- **TASK ITEM**:
When the line containing "Screen dimensions: 819x1456" appears in the data below, begin copying there and stop only after the line containing "You are a computer-use agent. Image".

- **DATA RECORDS**:
=====
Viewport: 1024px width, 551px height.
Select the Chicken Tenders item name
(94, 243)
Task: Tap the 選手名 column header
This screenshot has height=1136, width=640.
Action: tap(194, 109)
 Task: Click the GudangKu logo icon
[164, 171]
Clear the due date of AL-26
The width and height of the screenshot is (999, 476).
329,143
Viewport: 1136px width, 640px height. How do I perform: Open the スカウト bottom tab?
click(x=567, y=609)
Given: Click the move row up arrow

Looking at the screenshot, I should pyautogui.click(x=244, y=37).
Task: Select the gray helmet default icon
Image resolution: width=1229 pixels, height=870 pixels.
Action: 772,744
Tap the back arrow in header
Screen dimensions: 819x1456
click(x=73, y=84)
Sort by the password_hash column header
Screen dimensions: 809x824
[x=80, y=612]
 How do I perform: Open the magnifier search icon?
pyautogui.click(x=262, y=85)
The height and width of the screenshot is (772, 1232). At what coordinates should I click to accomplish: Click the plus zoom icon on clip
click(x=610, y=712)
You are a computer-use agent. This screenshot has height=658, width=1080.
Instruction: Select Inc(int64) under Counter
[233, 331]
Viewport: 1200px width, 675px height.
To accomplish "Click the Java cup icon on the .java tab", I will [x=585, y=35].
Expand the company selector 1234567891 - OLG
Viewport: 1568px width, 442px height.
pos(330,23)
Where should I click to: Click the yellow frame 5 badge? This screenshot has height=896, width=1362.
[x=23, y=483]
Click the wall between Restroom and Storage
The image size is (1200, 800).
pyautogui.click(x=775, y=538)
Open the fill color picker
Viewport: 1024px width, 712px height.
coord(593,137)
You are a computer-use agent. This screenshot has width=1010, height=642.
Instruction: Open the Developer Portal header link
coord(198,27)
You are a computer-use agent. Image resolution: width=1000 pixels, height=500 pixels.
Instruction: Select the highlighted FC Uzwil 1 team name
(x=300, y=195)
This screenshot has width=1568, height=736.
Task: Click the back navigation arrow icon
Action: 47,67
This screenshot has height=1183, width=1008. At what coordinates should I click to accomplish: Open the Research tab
=====
- **FINAL ANSWER**:
Screen dimensions: 819x1456
click(x=73, y=84)
Sort by the password_hash column header
Screen dimensions: 809x824
[x=80, y=612]
 How do I perform: Open the magnifier search icon?
pyautogui.click(x=262, y=85)
The height and width of the screenshot is (772, 1232). At what coordinates should I click to accomplish: Click the plus zoom icon on clip
click(x=610, y=712)
You are a computer-use agent. This screenshot has height=658, width=1080.
Instruction: Select Inc(int64) under Counter
[233, 331]
Viewport: 1200px width, 675px height.
To accomplish "Click the Java cup icon on the .java tab", I will [x=585, y=35].
Expand the company selector 1234567891 - OLG
Viewport: 1568px width, 442px height.
pos(330,23)
Where should I click to: Click the yellow frame 5 badge? This screenshot has height=896, width=1362.
[x=23, y=483]
Click the wall between Restroom and Storage
The image size is (1200, 800).
pyautogui.click(x=775, y=538)
Open the fill color picker
Viewport: 1024px width, 712px height.
coord(593,137)
You are a computer-use agent. This screenshot has width=1010, height=642.
Instruction: Open the Developer Portal header link
coord(198,27)
You are a computer-use agent. Image resolution: width=1000 pixels, height=500 pixels.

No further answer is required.